Pull out every line in the rows below that contains the word "Instruction", and copy those lines. Case counts.
* begin Available records *
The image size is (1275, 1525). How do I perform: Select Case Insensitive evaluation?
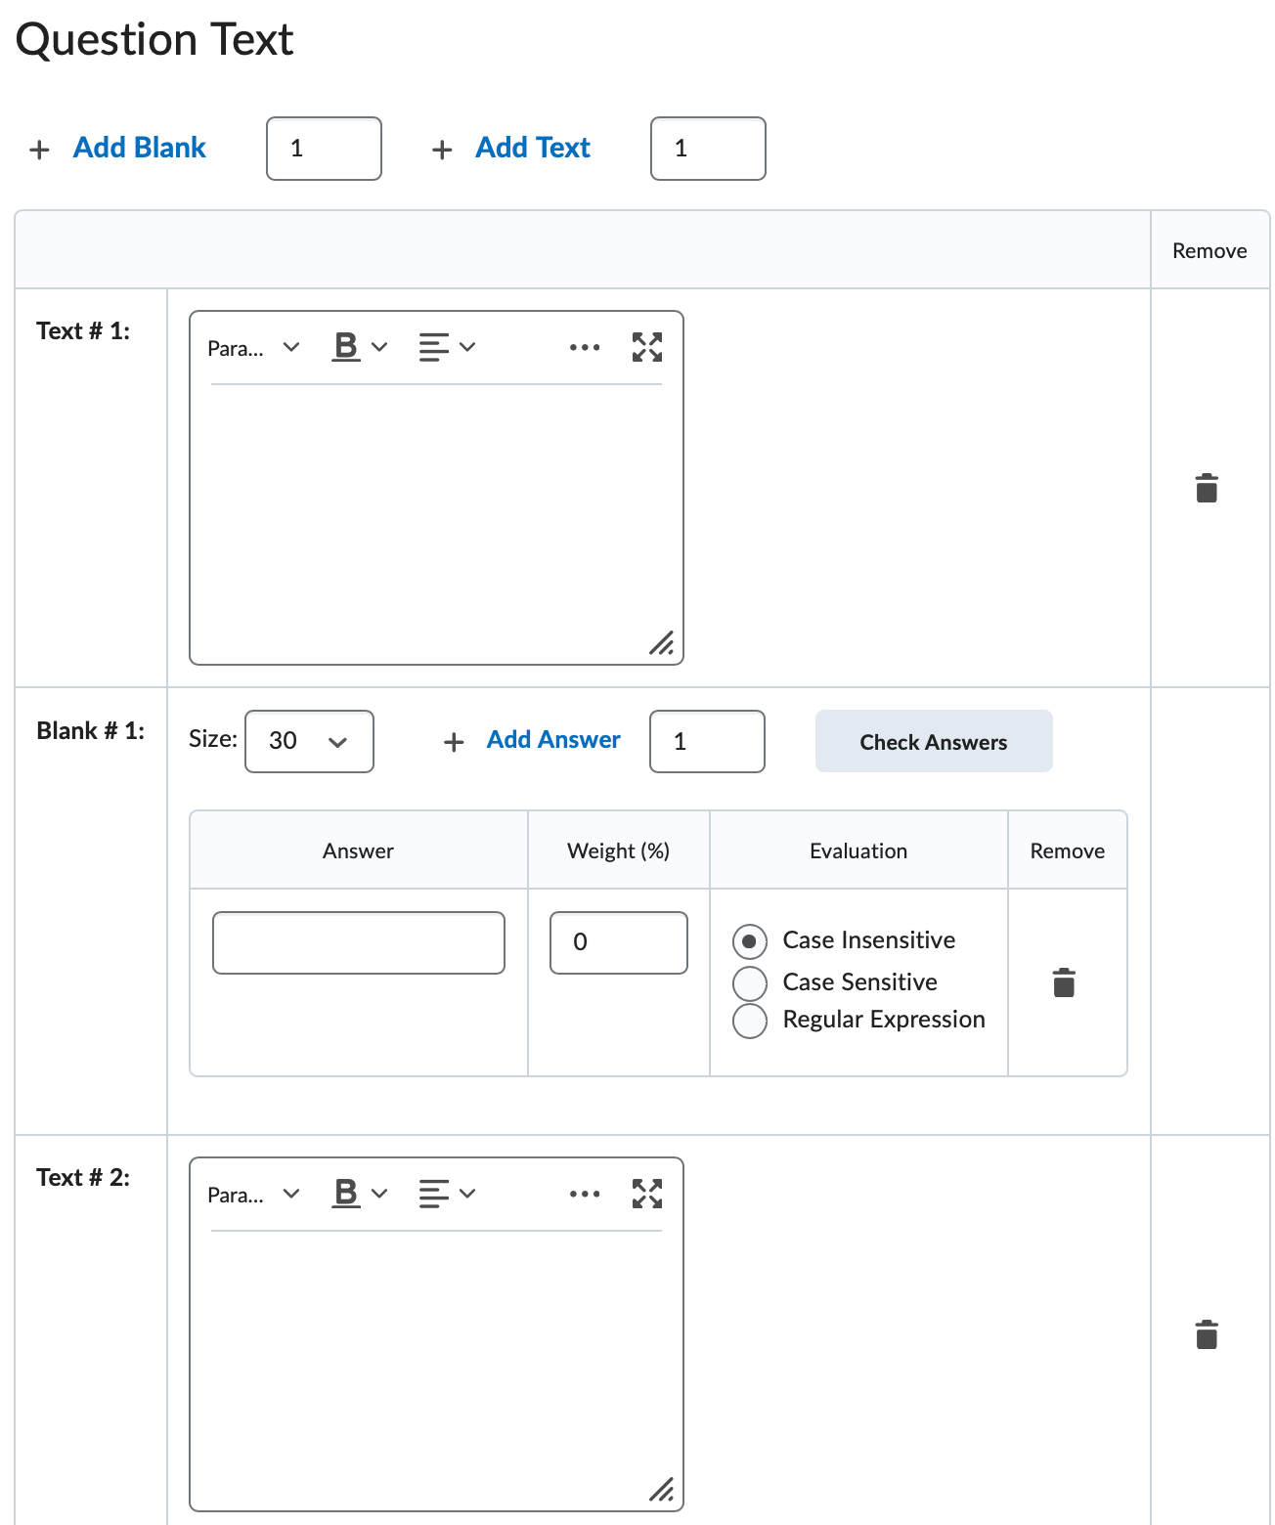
* end Available records *
* begin Available records *
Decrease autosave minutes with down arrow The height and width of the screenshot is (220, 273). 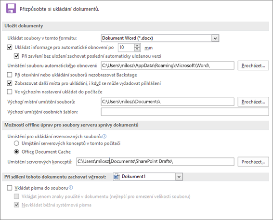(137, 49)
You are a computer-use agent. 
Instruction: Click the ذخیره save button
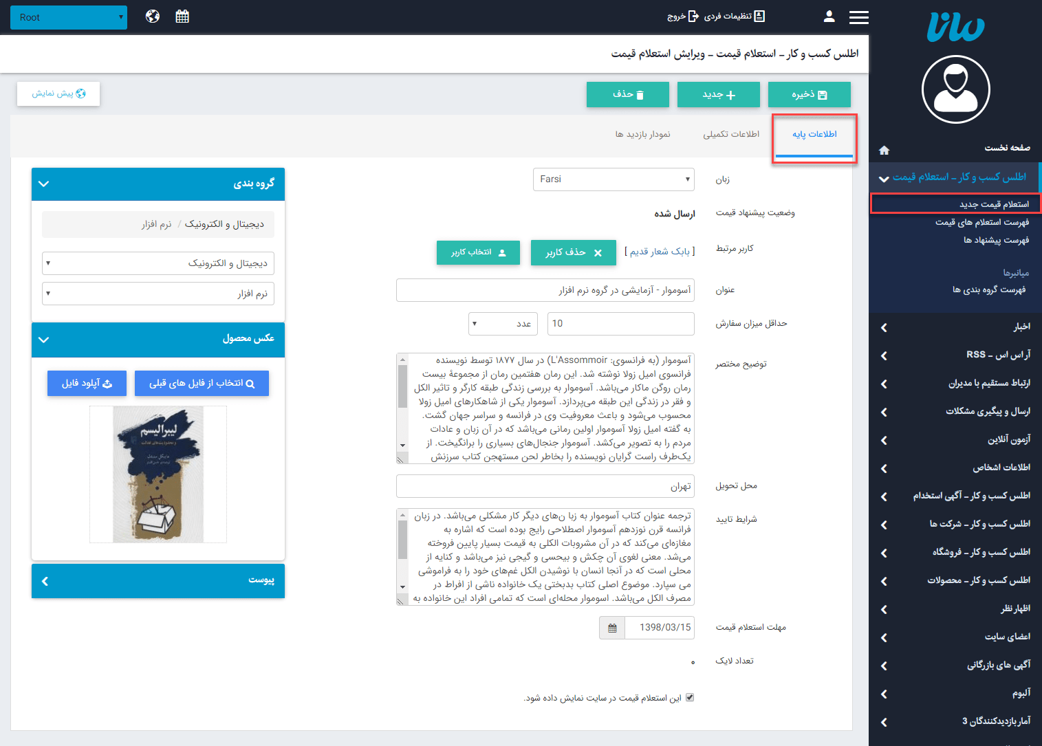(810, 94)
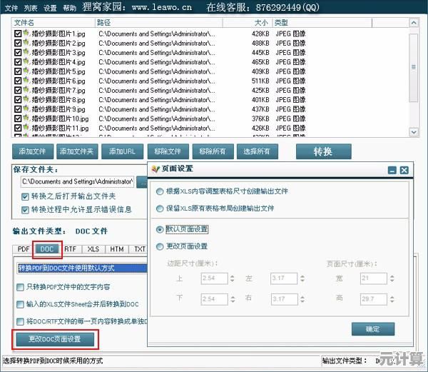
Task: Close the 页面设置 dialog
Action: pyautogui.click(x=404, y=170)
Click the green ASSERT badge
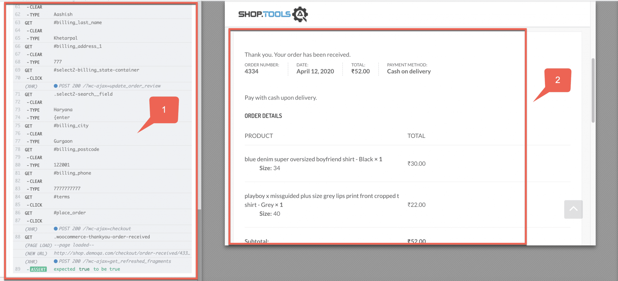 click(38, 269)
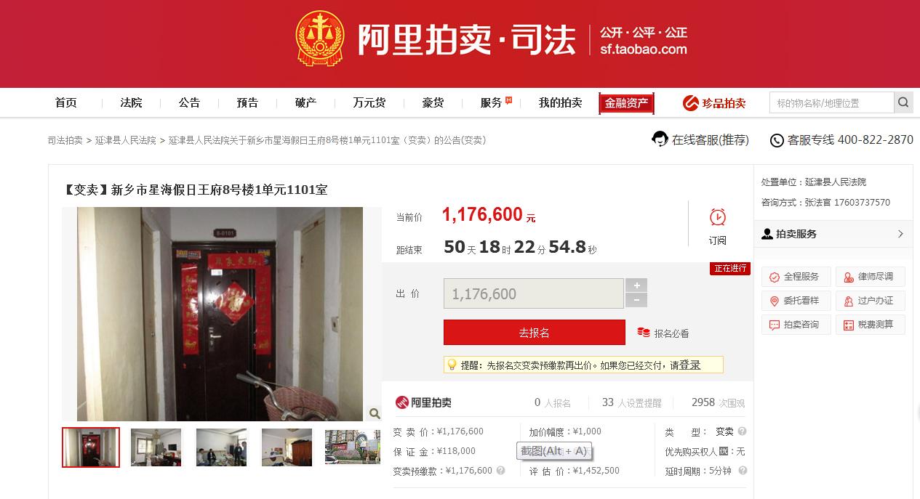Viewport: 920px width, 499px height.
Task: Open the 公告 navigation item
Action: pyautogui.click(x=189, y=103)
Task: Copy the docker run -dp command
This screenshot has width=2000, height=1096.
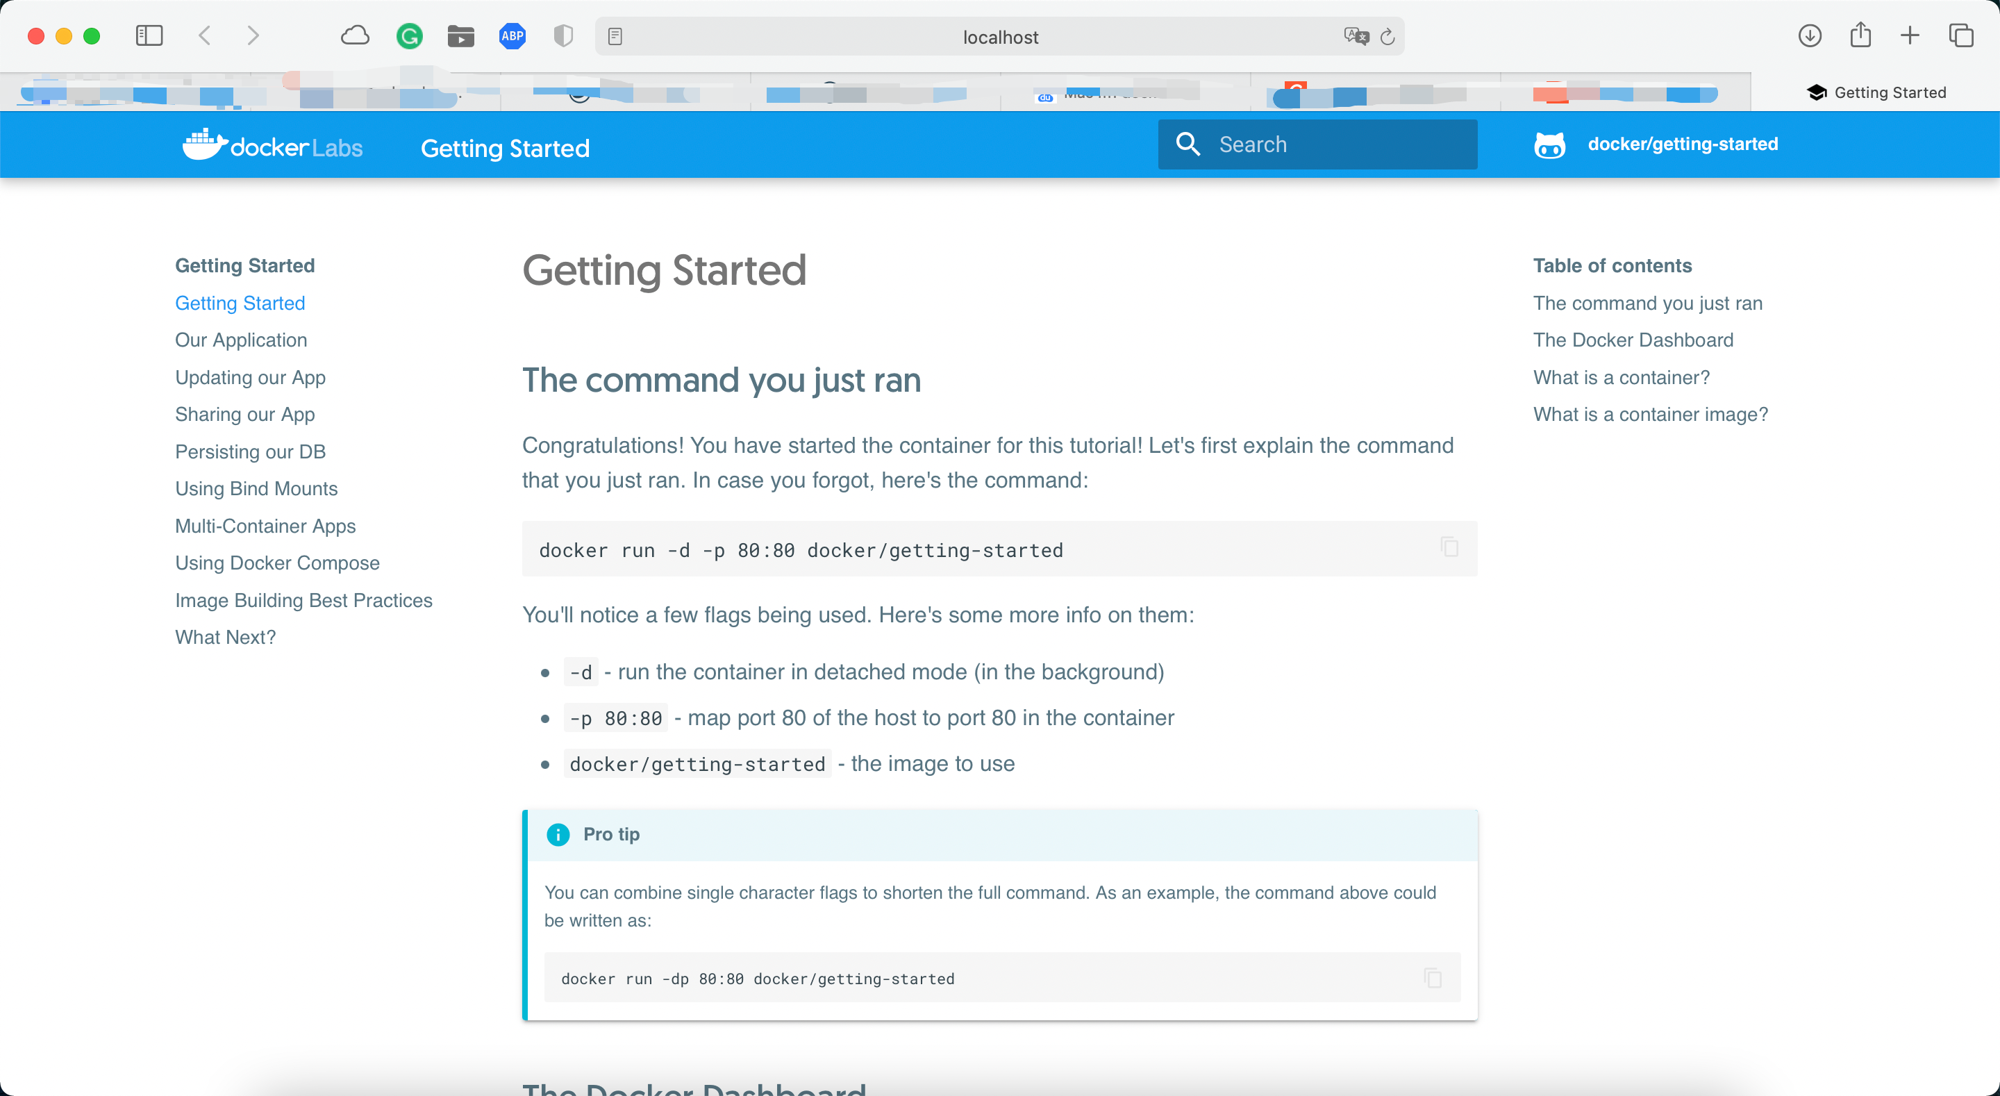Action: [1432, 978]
* end Available records *
* begin Available records *
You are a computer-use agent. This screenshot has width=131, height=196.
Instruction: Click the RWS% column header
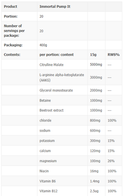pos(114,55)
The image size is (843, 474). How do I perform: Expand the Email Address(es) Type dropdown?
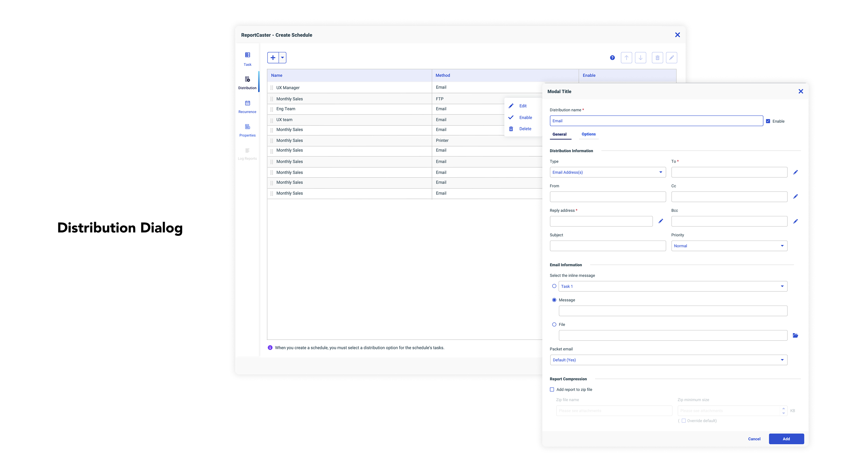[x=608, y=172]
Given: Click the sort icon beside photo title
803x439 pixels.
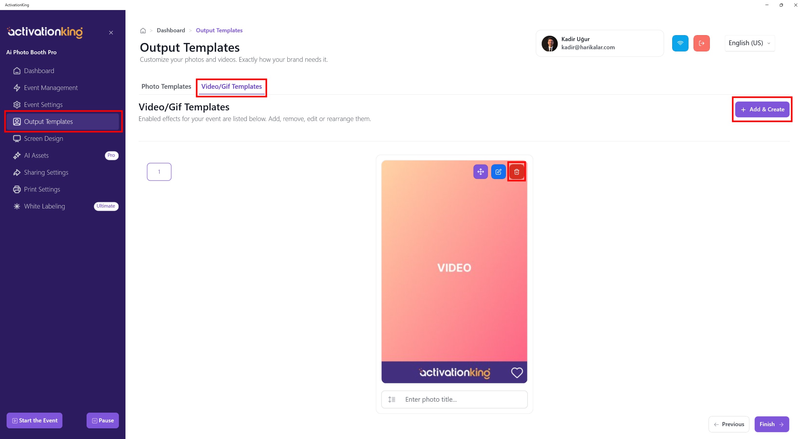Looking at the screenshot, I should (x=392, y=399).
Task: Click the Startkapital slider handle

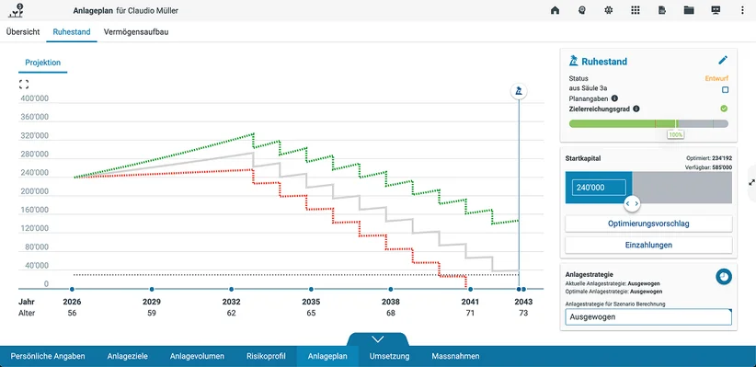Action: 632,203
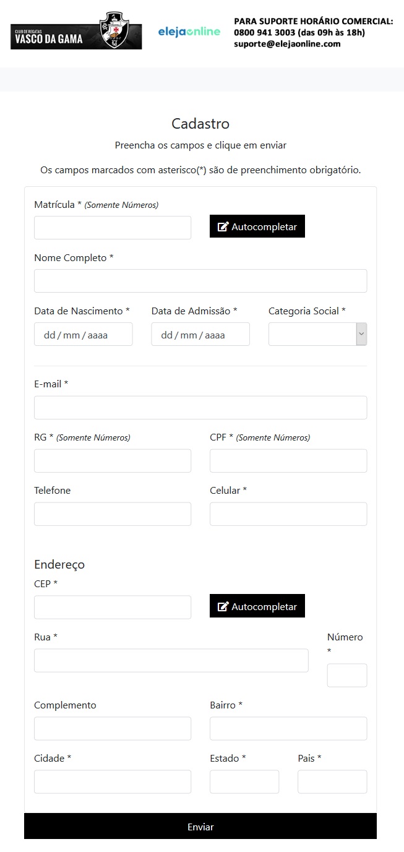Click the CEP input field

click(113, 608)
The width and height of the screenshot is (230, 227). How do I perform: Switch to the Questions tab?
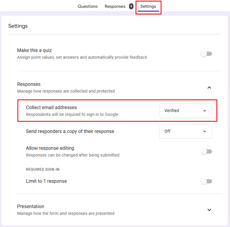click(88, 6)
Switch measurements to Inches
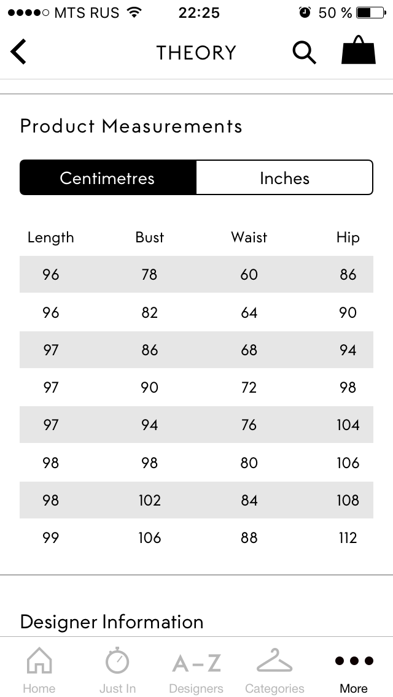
* end Available records *
— Exercise solution —
Instruction: Click the ذخیره save button
Instruction: Click the RWS% column header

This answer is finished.